### MATERIAL FOR THIS EXERCISE ###
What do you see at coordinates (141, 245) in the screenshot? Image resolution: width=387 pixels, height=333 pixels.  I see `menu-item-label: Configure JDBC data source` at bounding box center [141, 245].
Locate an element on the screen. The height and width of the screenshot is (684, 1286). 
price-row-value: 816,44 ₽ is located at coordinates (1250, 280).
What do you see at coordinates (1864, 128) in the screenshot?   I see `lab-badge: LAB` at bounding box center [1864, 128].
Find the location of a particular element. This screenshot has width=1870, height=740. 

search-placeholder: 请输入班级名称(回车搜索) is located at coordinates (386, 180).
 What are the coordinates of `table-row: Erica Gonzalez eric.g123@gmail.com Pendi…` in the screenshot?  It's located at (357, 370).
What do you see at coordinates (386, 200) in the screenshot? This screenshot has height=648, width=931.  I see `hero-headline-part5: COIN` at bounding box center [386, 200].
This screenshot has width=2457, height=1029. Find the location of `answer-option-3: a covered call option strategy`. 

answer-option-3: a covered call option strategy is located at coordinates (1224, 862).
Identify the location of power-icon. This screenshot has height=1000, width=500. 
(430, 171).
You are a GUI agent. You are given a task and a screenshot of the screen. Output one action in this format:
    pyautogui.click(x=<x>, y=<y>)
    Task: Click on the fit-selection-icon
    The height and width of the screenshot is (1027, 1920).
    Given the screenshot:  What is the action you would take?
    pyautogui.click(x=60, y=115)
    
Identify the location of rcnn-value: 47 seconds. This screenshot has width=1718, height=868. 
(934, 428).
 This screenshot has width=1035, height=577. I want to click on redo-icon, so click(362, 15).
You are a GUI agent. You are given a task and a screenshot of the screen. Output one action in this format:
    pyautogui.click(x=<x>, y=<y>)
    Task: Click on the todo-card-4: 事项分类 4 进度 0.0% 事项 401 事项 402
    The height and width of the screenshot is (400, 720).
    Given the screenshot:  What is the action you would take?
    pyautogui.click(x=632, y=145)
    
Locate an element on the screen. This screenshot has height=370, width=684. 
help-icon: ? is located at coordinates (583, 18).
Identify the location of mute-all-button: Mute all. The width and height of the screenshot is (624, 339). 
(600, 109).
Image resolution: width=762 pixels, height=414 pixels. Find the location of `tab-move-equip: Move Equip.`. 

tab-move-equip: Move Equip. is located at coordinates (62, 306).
###
# PROBLEM STATEMENT
Format every line of the items above as a Markdown table with the columns Row and Line. Put a running number under Row and the line's text under Line, and leave out blank lines.

# RESULT FOR THIS EXERCISE
| Row | Line |
|---|---|
| 1 | What do you see at coordinates (141, 245) in the screenshot? Image resolution: width=387 pixels, height=333 pixels.  I see `menu-item-label: Configure JDBC data source` at bounding box center [141, 245]. |
| 2 | Locate an element on the screen. The height and width of the screenshot is (684, 1286).  |
| 3 | price-row-value: 816,44 ₽ is located at coordinates (1250, 280). |
| 4 | What do you see at coordinates (1864, 128) in the screenshot?   I see `lab-badge: LAB` at bounding box center [1864, 128]. |
| 5 | Find the location of a particular element. This screenshot has width=1870, height=740.  |
| 6 | search-placeholder: 请输入班级名称(回车搜索) is located at coordinates (386, 180). |
| 7 |  What are the coordinates of `table-row: Erica Gonzalez eric.g123@gmail.com Pendi…` in the screenshot?  It's located at (357, 370). |
| 8 | What do you see at coordinates (386, 200) in the screenshot? This screenshot has height=648, width=931.  I see `hero-headline-part5: COIN` at bounding box center [386, 200]. |
| 9 | This screenshot has width=2457, height=1029. Find the location of `answer-option-3: a covered call option strategy`.  |
| 10 | answer-option-3: a covered call option strategy is located at coordinates (1224, 862). |
| 11 | Identify the location of power-icon. This screenshot has height=1000, width=500.  |
| 12 | (430, 171). |
| 13 | You are a GUI agent. You are given a task and a screenshot of the screen. Output one action in this format: |
| 14 |     pyautogui.click(x=<x>, y=<y>) |
| 15 |     Task: Click on the fit-selection-icon |
| 16 |     The height and width of the screenshot is (1027, 1920). |
| 17 |     Given the screenshot:  What is the action you would take? |
| 18 |     pyautogui.click(x=60, y=115) |
| 19 | Identify the location of rcnn-value: 47 seconds. This screenshot has width=1718, height=868.  |
| 20 | (934, 428). |
| 21 |  This screenshot has width=1035, height=577. I want to click on redo-icon, so click(362, 15). |
| 22 | You are a GUI agent. You are given a task and a screenshot of the screen. Output one action in this format: |
| 23 |     pyautogui.click(x=<x>, y=<y>) |
| 24 |     Task: Click on the todo-card-4: 事项分类 4 进度 0.0% 事项 401 事项 402 |
| 25 |     The height and width of the screenshot is (400, 720). |
| 26 |     Given the screenshot:  What is the action you would take? |
| 27 |     pyautogui.click(x=632, y=145) |
| 28 | Locate an element on the screen. This screenshot has height=370, width=684.  |
| 29 | help-icon: ? is located at coordinates (583, 18). |
| 30 | Identify the location of mute-all-button: Mute all. The width and height of the screenshot is (624, 339).  |
| 31 | (600, 109). |
| 32 | Image resolution: width=762 pixels, height=414 pixels. Find the location of `tab-move-equip: Move Equip.`.  |
| 33 | tab-move-equip: Move Equip. is located at coordinates (62, 306). |